No matter how the sale of your company comes to fruition, there will be a point where a buyer will demand to know things that are confidential and to meet your stakeholders, whether they be employees, customers, or suppliers. Protecting against theft of your intellectual property, your data, and your relationships, can make or break your process.
Before you share any confidential information, particularly commercially sensitive or financial information, make sure that your board of directors has approved it, and that you have a non-disclosure and non-solicitation agreement in place with the buyer (and any potential contractual counterparties, however broadly defined). The NDA should specify what information is being shared, how it is shared, with whom it may be shared, what happens when you no longer wish to share that information, what happens in the breach, and more.
Similarly, sellers should try (but may not always be able to) to get a non-solicitation covenant from buyers that they will not seek to hire their employees or contract with, or even contact their customers or suppliers. Much blood can be shed in negotiating this provision, but do the best you can.
Once an NDA and non-solicit is in place, the due diligence process will begin in earnest, and buyers will not be shy in asking for every piece of data that exists and more that doesn’t. Sellers should be judicious in responding to these requests. First, you have a business to run, and you should not be in the business of furnishing the buyer with information more than it needs. Second, there may be reasons to provide information in a staggered fashion, and not always making available to buyer’s entire deal team by posting in a virtual data room.

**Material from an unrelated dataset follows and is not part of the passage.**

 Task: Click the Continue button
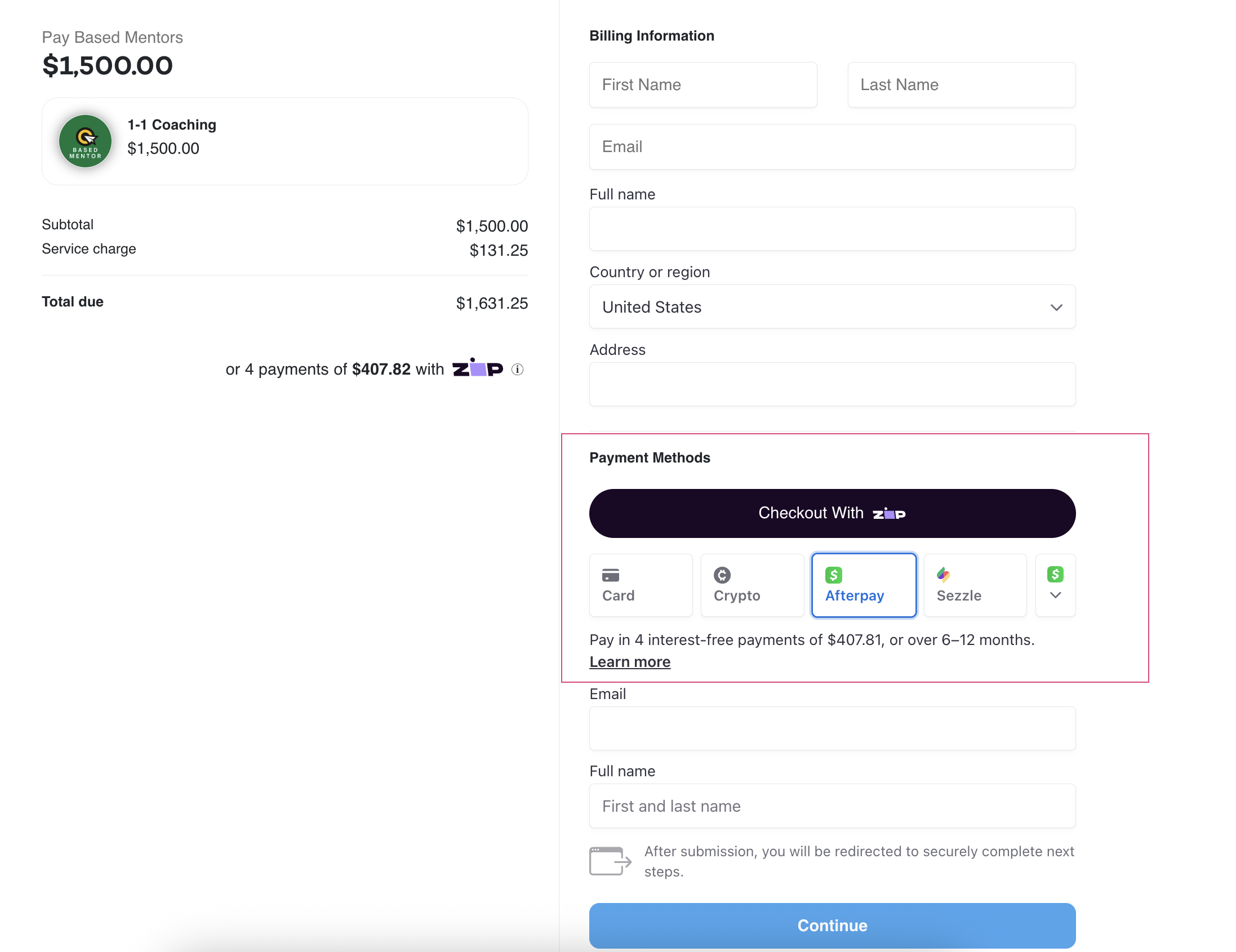click(x=833, y=926)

Each piece of information should be reviewed by counsel prior to posting to ensure that you have the right to share it, that attorney-client privilege is not waived, that damages will not be triggered to a third party, and that intellectual property is protected (e.g, do you need to file a provisional patent application before sharing an invention?).
Consider how you share information. While cloud-based encrypted data rooms are ubiquitous, and Google Drive has made them free, decide whether you will permission buyer’s entire deal team or only limited persons, whether you will grant download and print privileges, or restrict to viewing only, and be extra careful of forwarding information physically or electronically, as the sharing should be recorded and not published to whoever buyer wants to forward it to.